[[ Exercise passage, beginning ]]
Monocyte-derived macrophages exhibit distinct and more restricted HIV-1 integration site repertoire than CD4(+) T cells

Abstract

The host genetic landscape surrounding integrated HIV-1 has an impact on the fate of the provirus. Studies analysing HIV-1 integration sites in macrophages are scarce. We studied HIV-1 integration site patterns in monocyte-derived macrophages (MDMs) and activated CD4(+) T cells derived from seven antiretroviral therapy (ART)-treated HIV-1-infected individuals whose cells were infected ex vivo with autologous HIV-1 isolated during the acute phase of infection. A total of 1,484 unique HIV-1 integration sites were analysed. Their distribution in the human genome and genetic features, and the effects of HIV-1 integrase polymorphisms on the nucleotide selection specificity at these sites were indistinguishable between the two cell types, and among HIV-1 isolates. However, the repertoires of HIV-1-hosting gene clusters overlapped to a higher extent in MDMs than in CD4(+) T cells. The frequencies of HIV-1 integration events in genes encoding HIV-1-interacting proteins were also different between the two cell types. Lastly, HIV-1-hosting genes linked to clonal expansion of latently HIV-1-infected CD4(+) T cells were over-represented in gene hotspots identified in CD4(+) T cells but not in those identified in MDMs. Taken together, the repertoire of genes targeted by HIV-1 in MDMs is distinct from and more restricted than that of CD4(+) T cells.

Figure 1. Chromosomal distribution of HIV-1 integration sites in monocyte-derived macrophages and CD4⁺ T cells infected ex vivo.

Inner red lines indicate the position at which HIV-1 was found and outer blue peaks indicate gene densities. In each chromosome, red bands indicate centromeres, darker bands are AT-rich, and lighter bands are GC-rich.

Figure 2. Conservation and frequency plots of 20 host nucleotides upstream of integrated HIV-1.
[[ Exercise passage, end ]]
[[ Supplied material, beginning ]]
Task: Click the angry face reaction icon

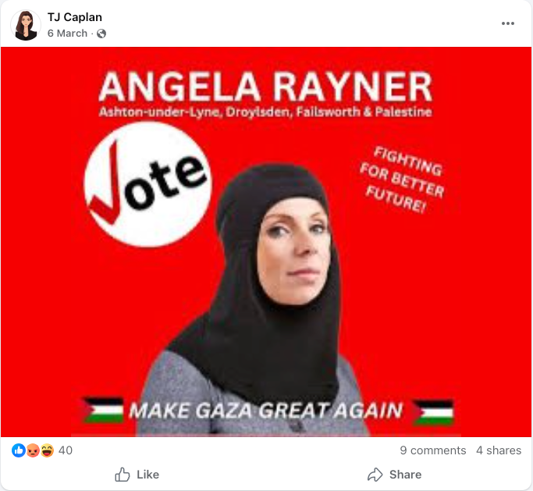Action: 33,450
[[ Supplied material, end ]]
[[ Supplied material, beginning ]]
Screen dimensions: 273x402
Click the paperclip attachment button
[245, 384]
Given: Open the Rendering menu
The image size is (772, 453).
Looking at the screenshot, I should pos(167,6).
[[ Supplied material, end ]]
What to do
- a) Reproduce the part of the HIV-1 integration passage starting with "Inner red lines" and going on through "bands are GC-rich.".
- b) Render this sentence from the HIV-1 integration passage in Spanish: "Studies analysing HIV-1 integration sites in macrophages are scarce."
Use only the HIV-1 integration passage, not the rows, to complete this work.

Numbered answers
- a)
Inner red lines indicate the position at which HIV-1 was found and outer blue peaks indicate gene densities. In each chromosome, red bands indicate centromeres, darker bands are AT-rich, and lighter bands are GC-rich.

- b) Los estudios que analizan los sitios de integración del VIH-1 en macrófagos son escasos.